Pilcrow
- First edition
- Author: Adam Mars-Jones
- Cover artist: Sculpture by Alan Ballantyne for Penkridge Ceramics photographed by Johnny Ring
- Language: English
- Publisher: Faber & Faber
- Publication date: 2008
- Publication place: United Kingdom
- Media type: Print
- Pages: 544
- ISBN: 0-571-21703-6

= Pilcrow (novel) =

2008 novel by Adam Mars-Jones

Pilcrow is a novel by Adam Mars-Jones first published in 2008 by Faber.

==Plot==
The book is in the form of a memoir by an adult John Cromer telling the story of his childhood and adolescence in the 1950s and early 1960s. He develops Still's disease at an early age and is confined to bed under a misdiagnosis of rheumatic fever. When the nature of his disease is finally realised he is transferred to the Canadian Red Cross Memorial Hospital in Taplow, Berkshire under the care of Dr Barbara Ansell, but by then he has very little movement left in his joints. Later he moves to a special school in Farley Castle where he is reliant on the "able-bodied" to help him move around and realises that he is homosexual.

==Reception==
It has received mixed reviews.
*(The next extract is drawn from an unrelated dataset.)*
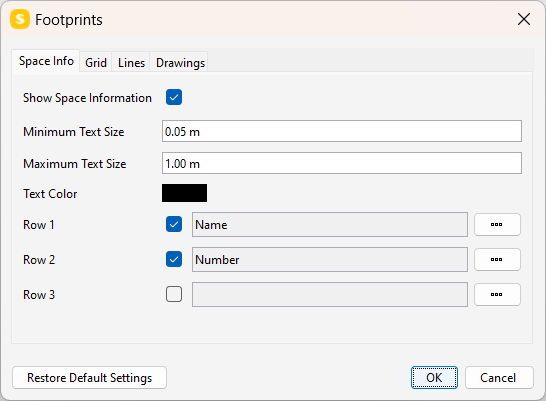Close the Footprints dialog

pos(523,19)
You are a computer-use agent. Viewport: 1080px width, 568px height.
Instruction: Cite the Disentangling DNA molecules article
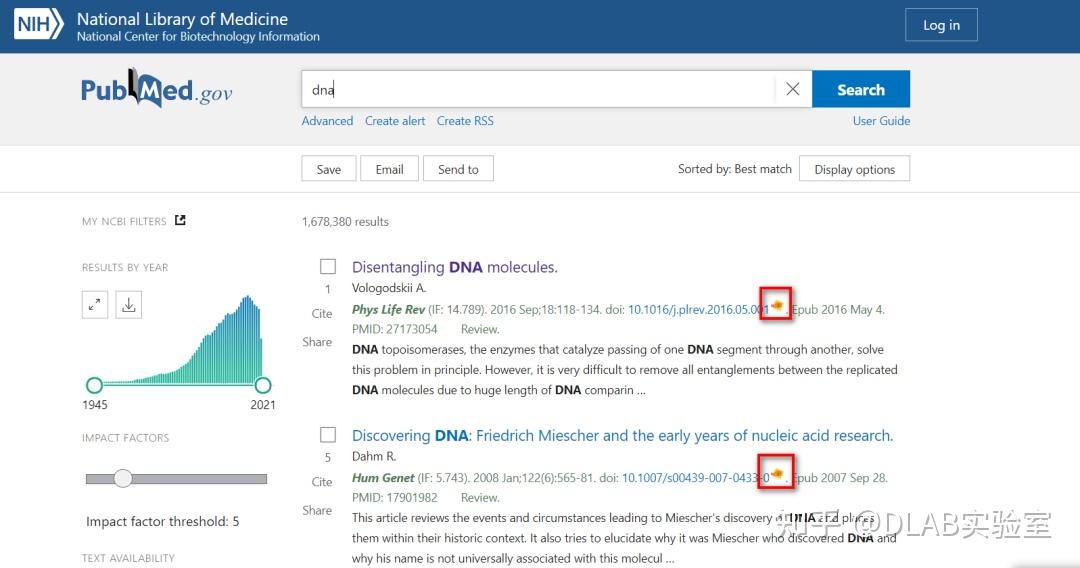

James Wood comments in the London Review of Books, "Pilcrow is a peculiar, original, utterly idiosyncratic book. It is admirably courageous, both in what it heaps on us, and in what it holds back. While it drops us deep into the every day, it boldly refuses the every day consolations of plot and dramatic structure."

==Continuation==
The book finishes with John Cromer at the age of sixteen. The next instalment of his life, titled Cedilla, was published in 2011. The third, Caret, was published in 2023.